Please refer to Documentation/security/keys/trusted-encrypted.rst for
an explanation.

> 
> Based on that I can give my ack because the change looks right
> still.
> 
> Acked-by: Jarkko Sakkinen <jarkko.sakkinen@linux.intel.com>
> 
> Thanks for explaining the situation.

Thanks, Jarrko.  I'm on vacation, returning next week.

Mimi
Jarkko Sakkinen Oct. 7, 2020, 3:15 a.m. UTC | #6
On Tue, Oct 06, 2020 at 08:33:24PM -0400, Mimi Zohar wrote:
> On Wed, 2020-10-07 at 02:39 +0300, Jarkko Sakkinen wrote:
> > On Tue, Oct 06, 2020 at 10:18:43AM -0700, Anatol Pomozov wrote:
> > > Hi
> > > 
> > > On Tue, Oct 6, 2020 at 8:59 AM Jarkko Sakkinen
> > > <jarkko.sakkinen@linux.intel.com> wrote:
> > > >
> > > > On Tue, Oct 06, 2020 at 06:56:28PM +0300, Jarkko Sakkinen wrote:
> > > > > On Mon, Oct 05, 2020 at 03:52:58PM -0700, Anatol Pomozov wrote:
> > > > > > It helps to improve a cryptic message "encrypted_key failed to alloc_cipher (-2)".
> > > > > > Adding algo name makes it easier to understand what cipher has failed.
> > > > > >
> > > > > > Signed-off-by: Anatol Pomozov <anatol.pomozov@gmail.com>
> > > > >
> > > > > NAK, because you are missing David Howells from the CC list.
> > > >
> > > > Oh and also me. You are essentially missing all the keyring maintainers.
> > > 
> > > The MAINTAINERS file states following:
> > > 
> > > KEYS-ENCRYPTED
> > > M:      Mimi Zohar <zohar@linux.ibm.com>
> > > L:      linux-integrity@vger.kernel.org
> > > L:      keyrings@vger.kernel.org
> > > S:      Supported
> > > F:      Documentation/security/keys/trusted-encrypted.rst
> > > F:      include/keys/encrypted-type.h
> > > F:      security/keys/encrypted-keys/
> > > 
> > > Everything seems fine as I included the official maintainer and the
> > > project maillist.
> > > 
> > > If David is not subscribed to the project maillist I'll be glad to CC
> > > him as well.
> > 
> > Ugh, you are right then.

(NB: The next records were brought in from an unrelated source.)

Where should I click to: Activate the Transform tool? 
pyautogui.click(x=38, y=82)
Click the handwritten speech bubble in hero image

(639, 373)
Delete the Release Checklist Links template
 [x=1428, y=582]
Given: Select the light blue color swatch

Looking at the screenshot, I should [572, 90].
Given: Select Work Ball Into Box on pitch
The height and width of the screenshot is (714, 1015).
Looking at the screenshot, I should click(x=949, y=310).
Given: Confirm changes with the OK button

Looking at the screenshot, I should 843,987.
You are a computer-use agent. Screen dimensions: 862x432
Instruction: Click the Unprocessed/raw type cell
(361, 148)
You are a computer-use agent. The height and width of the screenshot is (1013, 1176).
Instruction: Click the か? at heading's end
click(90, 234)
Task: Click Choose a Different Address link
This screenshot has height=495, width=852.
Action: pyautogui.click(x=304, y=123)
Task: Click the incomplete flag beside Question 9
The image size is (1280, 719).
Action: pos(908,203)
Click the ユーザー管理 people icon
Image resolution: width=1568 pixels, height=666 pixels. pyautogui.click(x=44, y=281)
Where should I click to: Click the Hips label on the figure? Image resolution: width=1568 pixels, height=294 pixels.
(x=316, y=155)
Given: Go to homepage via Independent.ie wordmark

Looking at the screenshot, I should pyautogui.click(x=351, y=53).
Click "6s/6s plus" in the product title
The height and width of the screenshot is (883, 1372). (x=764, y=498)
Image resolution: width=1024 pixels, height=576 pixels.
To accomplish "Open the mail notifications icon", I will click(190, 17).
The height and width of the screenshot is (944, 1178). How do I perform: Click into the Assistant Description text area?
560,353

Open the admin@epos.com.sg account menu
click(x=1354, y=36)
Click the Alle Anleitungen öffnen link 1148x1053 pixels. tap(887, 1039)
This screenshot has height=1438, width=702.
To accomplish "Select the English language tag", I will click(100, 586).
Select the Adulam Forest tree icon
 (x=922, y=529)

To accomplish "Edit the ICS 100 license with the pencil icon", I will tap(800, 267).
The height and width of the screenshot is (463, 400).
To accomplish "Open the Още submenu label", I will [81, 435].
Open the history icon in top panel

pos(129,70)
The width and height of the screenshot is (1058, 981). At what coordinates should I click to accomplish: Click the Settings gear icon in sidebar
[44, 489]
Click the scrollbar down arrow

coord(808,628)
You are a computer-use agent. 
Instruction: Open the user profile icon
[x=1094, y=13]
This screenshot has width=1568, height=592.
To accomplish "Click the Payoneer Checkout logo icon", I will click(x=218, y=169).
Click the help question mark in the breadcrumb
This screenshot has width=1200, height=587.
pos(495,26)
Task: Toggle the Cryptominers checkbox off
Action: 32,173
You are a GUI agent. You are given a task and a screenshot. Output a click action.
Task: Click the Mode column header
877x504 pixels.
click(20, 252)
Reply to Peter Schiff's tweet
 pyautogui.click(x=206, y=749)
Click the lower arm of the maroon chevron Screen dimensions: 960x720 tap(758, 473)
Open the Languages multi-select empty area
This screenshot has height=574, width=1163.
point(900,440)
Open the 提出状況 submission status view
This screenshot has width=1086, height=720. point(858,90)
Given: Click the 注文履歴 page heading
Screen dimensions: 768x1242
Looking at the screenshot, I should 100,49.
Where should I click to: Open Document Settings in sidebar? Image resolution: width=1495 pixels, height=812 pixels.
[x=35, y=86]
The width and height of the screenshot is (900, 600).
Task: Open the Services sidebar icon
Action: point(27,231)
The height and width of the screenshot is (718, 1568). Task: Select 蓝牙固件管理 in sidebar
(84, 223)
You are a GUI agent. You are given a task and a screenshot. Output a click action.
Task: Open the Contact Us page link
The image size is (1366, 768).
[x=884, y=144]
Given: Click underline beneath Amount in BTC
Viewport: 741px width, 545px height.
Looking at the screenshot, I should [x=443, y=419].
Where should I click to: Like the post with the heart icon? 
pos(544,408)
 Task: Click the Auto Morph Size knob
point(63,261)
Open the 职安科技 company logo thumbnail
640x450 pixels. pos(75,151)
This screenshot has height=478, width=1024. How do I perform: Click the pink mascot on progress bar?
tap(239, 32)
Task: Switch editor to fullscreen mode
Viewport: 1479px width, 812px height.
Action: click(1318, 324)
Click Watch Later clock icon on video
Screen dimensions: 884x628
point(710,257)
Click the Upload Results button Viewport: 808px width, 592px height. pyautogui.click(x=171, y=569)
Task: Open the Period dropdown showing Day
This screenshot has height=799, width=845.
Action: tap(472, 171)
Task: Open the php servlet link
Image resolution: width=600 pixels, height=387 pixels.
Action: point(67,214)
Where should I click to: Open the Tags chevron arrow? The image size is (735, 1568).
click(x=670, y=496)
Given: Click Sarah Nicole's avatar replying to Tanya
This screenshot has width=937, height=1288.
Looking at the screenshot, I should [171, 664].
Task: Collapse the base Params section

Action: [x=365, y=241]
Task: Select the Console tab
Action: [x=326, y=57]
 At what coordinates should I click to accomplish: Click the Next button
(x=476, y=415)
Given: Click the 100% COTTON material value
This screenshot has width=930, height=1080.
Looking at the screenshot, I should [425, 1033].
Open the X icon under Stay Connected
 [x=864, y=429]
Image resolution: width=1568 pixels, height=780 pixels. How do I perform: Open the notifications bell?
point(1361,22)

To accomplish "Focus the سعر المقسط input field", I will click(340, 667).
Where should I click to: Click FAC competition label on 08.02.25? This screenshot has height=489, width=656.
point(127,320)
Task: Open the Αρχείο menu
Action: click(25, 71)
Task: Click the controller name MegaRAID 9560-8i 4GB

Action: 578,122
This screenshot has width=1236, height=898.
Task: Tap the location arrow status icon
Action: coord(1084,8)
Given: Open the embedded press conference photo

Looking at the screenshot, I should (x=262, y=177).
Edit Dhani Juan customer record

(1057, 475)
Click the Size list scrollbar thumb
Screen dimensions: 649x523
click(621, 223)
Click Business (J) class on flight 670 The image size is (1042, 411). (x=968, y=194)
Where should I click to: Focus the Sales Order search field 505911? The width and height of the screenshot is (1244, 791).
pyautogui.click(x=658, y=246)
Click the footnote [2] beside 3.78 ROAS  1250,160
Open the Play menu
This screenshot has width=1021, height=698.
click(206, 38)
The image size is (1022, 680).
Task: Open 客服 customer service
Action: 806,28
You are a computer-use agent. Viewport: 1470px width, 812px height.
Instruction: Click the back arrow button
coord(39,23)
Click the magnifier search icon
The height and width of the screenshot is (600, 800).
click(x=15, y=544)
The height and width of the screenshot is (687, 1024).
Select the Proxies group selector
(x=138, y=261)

Those two lists still confuse me thought
> > but that is not your fault.
> 
> Please refer to Documentation/security/keys/trusted-encrypted.rst for
> an explanation.

Yeah, I was not sure about the organization and just spotted keyrings
in the CC list :-)

> 
> > 
> > Based on that I can give my ack because the change looks right
> > still.
> > 
> > Acked-by: Jarkko Sakkinen <jarkko.sakkinen@linux.intel.com>
> > 
> > Thanks for explaining the situation.
> 
> Thanks, Jarrko.  I'm on vacation, returning next week.

Have a good one!

> Mimi

/Jarkko
Mimi Zohar Oct. 12, 2020, 8:18 p.m. UTC | #7
Hi Anatol,

On Mon, 2020-10-05 at 15:52 -0700, Anatol Pomozov wrote:
> It helps to improve a cryptic message "encrypted_key failed to alloc_cipher (-2)".
> Adding algo name makes it easier to understand what cipher has failed.
> 
> Signed-off-by: Anatol Pomozov <anatol.pomozov@gmail.com>

The "if" clause in the Subject line doesn't belong there, but in the
patch description.  I would start the patch description with "Improve
the cryptic message ... by adding ..."

> ---
>  security/keys/encrypted-keys/encrypted.c | 4 ++--
>  1 file changed, 2 insertions(+), 2 deletions(-)
> 
> diff --git a/security/keys/encrypted-keys/encrypted.c b/security/keys/encrypted-keys/encrypted.c
> index 192e531c146f..c09d48f53682 100644
> --- a/security/keys/encrypted-keys/encrypted.c
> +++ b/security/keys/encrypted-keys/encrypted.c
> @@ -84,8 +84,8 @@ static int aes_get_sizes(void)
>  
>  	tfm = crypto_alloc_skcipher(blkcipher_alg, 0, CRYPTO_ALG_ASYNC);
>  	if (IS_ERR(tfm)) {
> -		pr_err("encrypted_key: failed to alloc_cipher (%ld)\n",
> -		       PTR_ERR(tfm));
> +		pr_err("encrypted_key: failed to alloc_cipher for %s (%ld)\n",
> +		       blkcipher_alg, PTR_ERR(tfm));

I don't have a problem with including the blkcipher_alg in the error
message.   It is currently defined as "cbc(aes)".   Is it ever anything
else?

thanks,

Mimi

>  		return PTR_ERR(tfm);
>  	}
>  	ivsize = crypto_skcipher_ivsize(tfm);
diff mbox series

Patch

diff --git a/security/keys/encrypted-keys/encrypted.c b/security/keys/encrypted-keys/encrypted.c
index 192e531c146f..c09d48f53682 100644
--- a/security/keys/encrypted-keys/encrypted.c
+++ b/security/keys/encrypted-keys/encrypted.c
@@ -84,8 +84,8 @@  static int aes_get_sizes(void)
 
 	tfm = crypto_alloc_skcipher(blkcipher_alg, 0, CRYPTO_ALG_ASYNC);
 	if (IS_ERR(tfm)) {
-		pr_err("encrypted_key: failed to alloc_cipher (%ld)\n",
-		       PTR_ERR(tfm));
+		pr_err("encrypted_key: failed to alloc_cipher for %s (%ld)\n",
+		       blkcipher_alg, PTR_ERR(tfm));
 		return PTR_ERR(tfm);
 	}
 	ivsize = crypto_skcipher_ivsize(tfm);